Take a look at Sitecore standard web service, you can find it under /sitecore/shell/WebService folder of your solution. It offers some basic operations with Sitecore items and fields, but it is often enough for pulling or saving data.
Hope this helps.
If the Sitecore standard web service doesn't give you what you need, why not write a custom HttpHandler or MCF service or, simplest yet, a Sitecore layout to output your Items in a format that can be consumed by ColdFusion? Is there a reason you need to directly serialize the Item?

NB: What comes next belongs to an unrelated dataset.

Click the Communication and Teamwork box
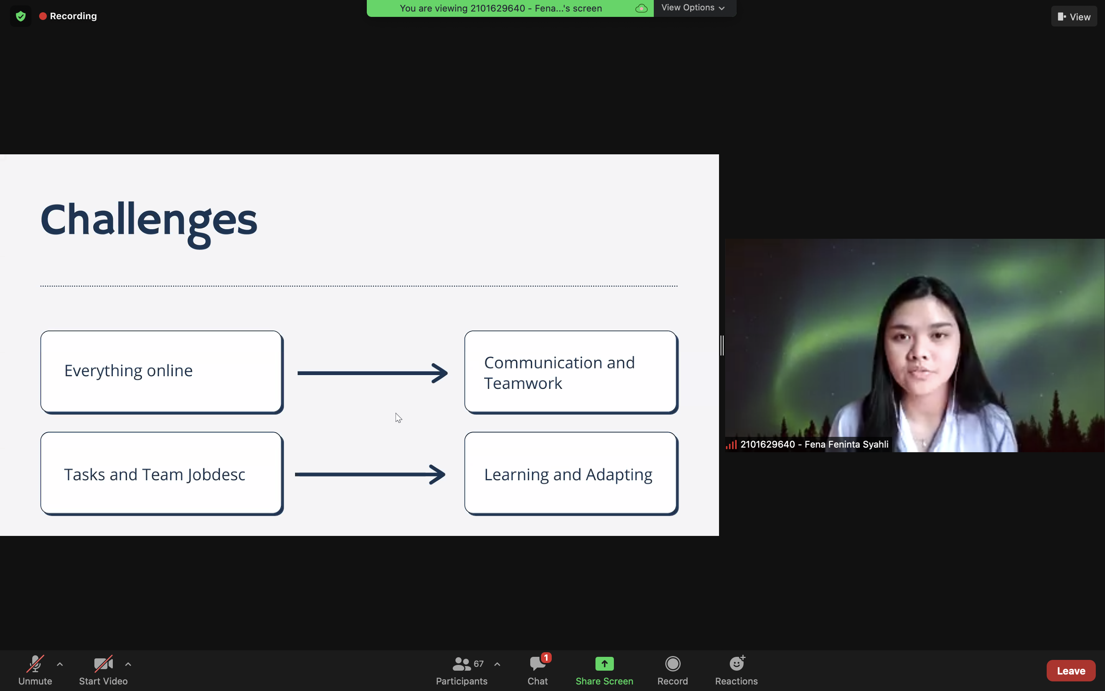This screenshot has width=1105, height=691. click(x=571, y=372)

I answered this on the SDN forum as well. You can create your own wrapper object which is filled with a Sitecore item and sets its members. The hard part will be creting your members and assigning them from the real Sitecore item. If you want everything then I think it will be difficult. If you just want some stuff then its doable. E.g.
[Serializable]
public class SitecoreItem {
public string ID;
// more members
SitecoreItem(Sitecore.Data.Items.Item scItem) {
this.ID = scItem.ID;
// assign more members from the true Sitecore item
}
}
Then in your WS method fill a new instance with your actual Sitecore item and return it:
return new SitecoreItem(actualSCItem);
If both the serialiser and the deserialiser have access to the Sitecore database, then you can very easily create a wrapper that just serialises the ID, database name, version and language. Then upon deserialisation on the other end, you can re-fetch the same Sitecore item from the database using that information.
If the deserialiser doesn't have access to the database at all, then it really depends on what your needs are for using the data. I typically loop over all the fields (remember to use item.Fields.ReadAll()
first), and store them in a dictionary for easy access. For serialisation, I convert that into a List<T>
of key value pairs and ignore the Dictionary
member (since it can't be serialised) and then re-populate it on deserialisation. I keep a few other properties like ID, Language, Version, Template, Path, etc. on the class too.
Alternatively, if you create a whole model class library so that each template is mapped to a class (some people do), you can (probably) serialise those straight off since they're (probably) no longer bound to a Sitecore item.